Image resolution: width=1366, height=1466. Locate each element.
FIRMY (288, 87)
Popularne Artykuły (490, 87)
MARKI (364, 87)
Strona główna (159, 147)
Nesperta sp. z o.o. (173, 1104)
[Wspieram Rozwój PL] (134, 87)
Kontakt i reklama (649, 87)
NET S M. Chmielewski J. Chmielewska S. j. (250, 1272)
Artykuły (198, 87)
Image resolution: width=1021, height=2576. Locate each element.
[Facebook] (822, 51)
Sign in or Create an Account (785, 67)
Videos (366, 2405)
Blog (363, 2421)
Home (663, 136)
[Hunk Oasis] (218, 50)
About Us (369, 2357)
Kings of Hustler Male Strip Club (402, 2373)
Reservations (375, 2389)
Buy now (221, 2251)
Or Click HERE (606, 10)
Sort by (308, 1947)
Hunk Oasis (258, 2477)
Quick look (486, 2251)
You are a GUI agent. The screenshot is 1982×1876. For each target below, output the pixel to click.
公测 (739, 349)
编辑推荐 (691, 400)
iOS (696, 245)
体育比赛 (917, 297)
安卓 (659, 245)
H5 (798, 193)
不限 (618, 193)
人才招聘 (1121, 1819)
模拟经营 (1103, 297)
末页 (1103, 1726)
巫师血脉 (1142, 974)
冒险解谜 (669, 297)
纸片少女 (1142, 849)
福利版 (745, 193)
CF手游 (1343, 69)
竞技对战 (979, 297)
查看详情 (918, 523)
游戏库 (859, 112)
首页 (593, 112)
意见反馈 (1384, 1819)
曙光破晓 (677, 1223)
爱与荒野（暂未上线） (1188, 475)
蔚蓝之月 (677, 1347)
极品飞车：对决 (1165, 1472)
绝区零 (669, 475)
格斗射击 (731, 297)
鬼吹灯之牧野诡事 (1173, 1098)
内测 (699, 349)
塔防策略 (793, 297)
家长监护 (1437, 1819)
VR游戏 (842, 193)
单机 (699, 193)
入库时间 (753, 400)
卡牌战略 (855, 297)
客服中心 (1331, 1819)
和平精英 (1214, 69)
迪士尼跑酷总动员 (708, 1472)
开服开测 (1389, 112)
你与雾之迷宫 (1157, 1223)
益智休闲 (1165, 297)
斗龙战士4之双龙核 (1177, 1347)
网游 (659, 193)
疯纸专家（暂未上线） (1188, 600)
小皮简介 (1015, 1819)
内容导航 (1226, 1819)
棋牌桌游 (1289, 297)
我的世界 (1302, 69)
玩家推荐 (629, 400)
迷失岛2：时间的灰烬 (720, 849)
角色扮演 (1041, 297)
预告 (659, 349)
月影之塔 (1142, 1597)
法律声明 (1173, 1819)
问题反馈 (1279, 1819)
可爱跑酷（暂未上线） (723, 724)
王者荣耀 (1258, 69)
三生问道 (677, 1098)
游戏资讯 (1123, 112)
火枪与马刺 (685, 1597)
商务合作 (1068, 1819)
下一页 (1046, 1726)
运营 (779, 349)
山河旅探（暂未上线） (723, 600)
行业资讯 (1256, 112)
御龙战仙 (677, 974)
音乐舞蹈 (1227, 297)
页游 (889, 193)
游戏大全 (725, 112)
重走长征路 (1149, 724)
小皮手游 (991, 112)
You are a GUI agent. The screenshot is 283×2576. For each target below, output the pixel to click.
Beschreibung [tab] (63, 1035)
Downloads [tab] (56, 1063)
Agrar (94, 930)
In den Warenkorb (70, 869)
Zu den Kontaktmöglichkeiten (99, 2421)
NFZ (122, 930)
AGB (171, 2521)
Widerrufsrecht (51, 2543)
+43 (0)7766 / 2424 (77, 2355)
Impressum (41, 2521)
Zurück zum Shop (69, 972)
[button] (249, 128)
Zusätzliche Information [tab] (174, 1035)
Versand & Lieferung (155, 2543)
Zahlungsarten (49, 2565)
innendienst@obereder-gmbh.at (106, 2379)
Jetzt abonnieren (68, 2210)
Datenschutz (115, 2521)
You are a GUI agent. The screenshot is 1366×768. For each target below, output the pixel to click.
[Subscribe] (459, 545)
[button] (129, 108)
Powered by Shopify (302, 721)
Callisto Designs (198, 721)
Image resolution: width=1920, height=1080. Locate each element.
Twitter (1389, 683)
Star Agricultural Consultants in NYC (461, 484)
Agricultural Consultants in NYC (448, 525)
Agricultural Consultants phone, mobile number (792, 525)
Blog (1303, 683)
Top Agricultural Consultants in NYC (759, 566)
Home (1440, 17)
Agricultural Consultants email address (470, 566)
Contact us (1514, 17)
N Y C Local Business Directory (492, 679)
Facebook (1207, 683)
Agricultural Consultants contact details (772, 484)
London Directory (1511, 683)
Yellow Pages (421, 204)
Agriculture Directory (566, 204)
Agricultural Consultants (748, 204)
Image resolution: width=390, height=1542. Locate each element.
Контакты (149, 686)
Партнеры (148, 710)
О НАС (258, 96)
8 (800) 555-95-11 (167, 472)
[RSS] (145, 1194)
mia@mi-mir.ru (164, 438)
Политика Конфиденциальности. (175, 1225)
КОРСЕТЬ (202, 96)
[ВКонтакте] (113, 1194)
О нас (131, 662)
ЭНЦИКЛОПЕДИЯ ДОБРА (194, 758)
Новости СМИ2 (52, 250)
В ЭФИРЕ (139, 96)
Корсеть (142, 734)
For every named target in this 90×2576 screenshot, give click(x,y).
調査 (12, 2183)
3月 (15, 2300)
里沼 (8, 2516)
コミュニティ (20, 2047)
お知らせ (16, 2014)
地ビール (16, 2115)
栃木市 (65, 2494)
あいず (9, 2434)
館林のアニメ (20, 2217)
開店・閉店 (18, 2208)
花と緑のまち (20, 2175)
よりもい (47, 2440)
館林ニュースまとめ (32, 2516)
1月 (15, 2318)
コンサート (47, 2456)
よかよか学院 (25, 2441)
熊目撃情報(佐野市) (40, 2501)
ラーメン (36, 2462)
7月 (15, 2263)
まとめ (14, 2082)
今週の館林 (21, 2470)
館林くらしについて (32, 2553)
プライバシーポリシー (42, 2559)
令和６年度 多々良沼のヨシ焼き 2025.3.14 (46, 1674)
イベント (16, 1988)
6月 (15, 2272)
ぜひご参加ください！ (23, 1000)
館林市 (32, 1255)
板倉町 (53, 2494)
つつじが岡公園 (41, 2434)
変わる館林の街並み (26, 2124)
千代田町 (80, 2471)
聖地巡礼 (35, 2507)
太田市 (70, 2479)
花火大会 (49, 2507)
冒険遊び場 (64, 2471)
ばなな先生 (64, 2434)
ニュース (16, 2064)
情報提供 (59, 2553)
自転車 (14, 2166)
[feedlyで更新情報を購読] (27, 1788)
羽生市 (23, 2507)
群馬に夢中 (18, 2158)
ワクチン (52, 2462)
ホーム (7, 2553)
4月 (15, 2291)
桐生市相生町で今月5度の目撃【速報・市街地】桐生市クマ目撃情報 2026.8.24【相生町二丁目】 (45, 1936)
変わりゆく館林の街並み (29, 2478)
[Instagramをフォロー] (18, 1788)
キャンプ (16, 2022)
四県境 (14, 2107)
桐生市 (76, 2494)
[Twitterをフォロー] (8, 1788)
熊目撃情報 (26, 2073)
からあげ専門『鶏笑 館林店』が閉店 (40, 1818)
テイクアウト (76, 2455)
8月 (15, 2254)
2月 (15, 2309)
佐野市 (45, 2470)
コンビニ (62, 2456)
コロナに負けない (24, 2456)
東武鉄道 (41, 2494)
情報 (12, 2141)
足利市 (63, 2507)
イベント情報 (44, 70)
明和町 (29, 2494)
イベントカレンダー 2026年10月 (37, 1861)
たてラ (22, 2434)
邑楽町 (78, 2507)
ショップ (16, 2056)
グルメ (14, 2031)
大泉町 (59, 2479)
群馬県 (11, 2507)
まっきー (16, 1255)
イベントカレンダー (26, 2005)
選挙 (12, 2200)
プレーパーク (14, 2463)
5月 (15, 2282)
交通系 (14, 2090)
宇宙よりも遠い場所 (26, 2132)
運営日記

▶ _What the exercise asks_: Out of the data above, set down the lines from the one with "音乐舞蹈 (1227, 297)" to the one with "Zahlungsarten (49, 2565)", both included, exactly as written and with no additions.

▶ _Output for this exercise_:
音乐舞蹈 (1227, 297)
页游 (889, 193)
游戏大全 (725, 112)
重走长征路 (1149, 724)
小皮手游 (991, 112)
You are a GUI agent. The screenshot is 283×2576. For each target below, output the pixel to click.
Beschreibung [tab] (63, 1035)
Downloads [tab] (56, 1063)
Agrar (94, 930)
In den Warenkorb (70, 869)
Zu den Kontaktmöglichkeiten (99, 2421)
NFZ (122, 930)
AGB (171, 2521)
Widerrufsrecht (51, 2543)
+43 (0)7766 / 2424 (77, 2355)
Impressum (41, 2521)
Zurück zum Shop (69, 972)
[button] (249, 128)
Zusätzliche Information [tab] (174, 1035)
Versand & Lieferung (155, 2543)
Zahlungsarten (49, 2565)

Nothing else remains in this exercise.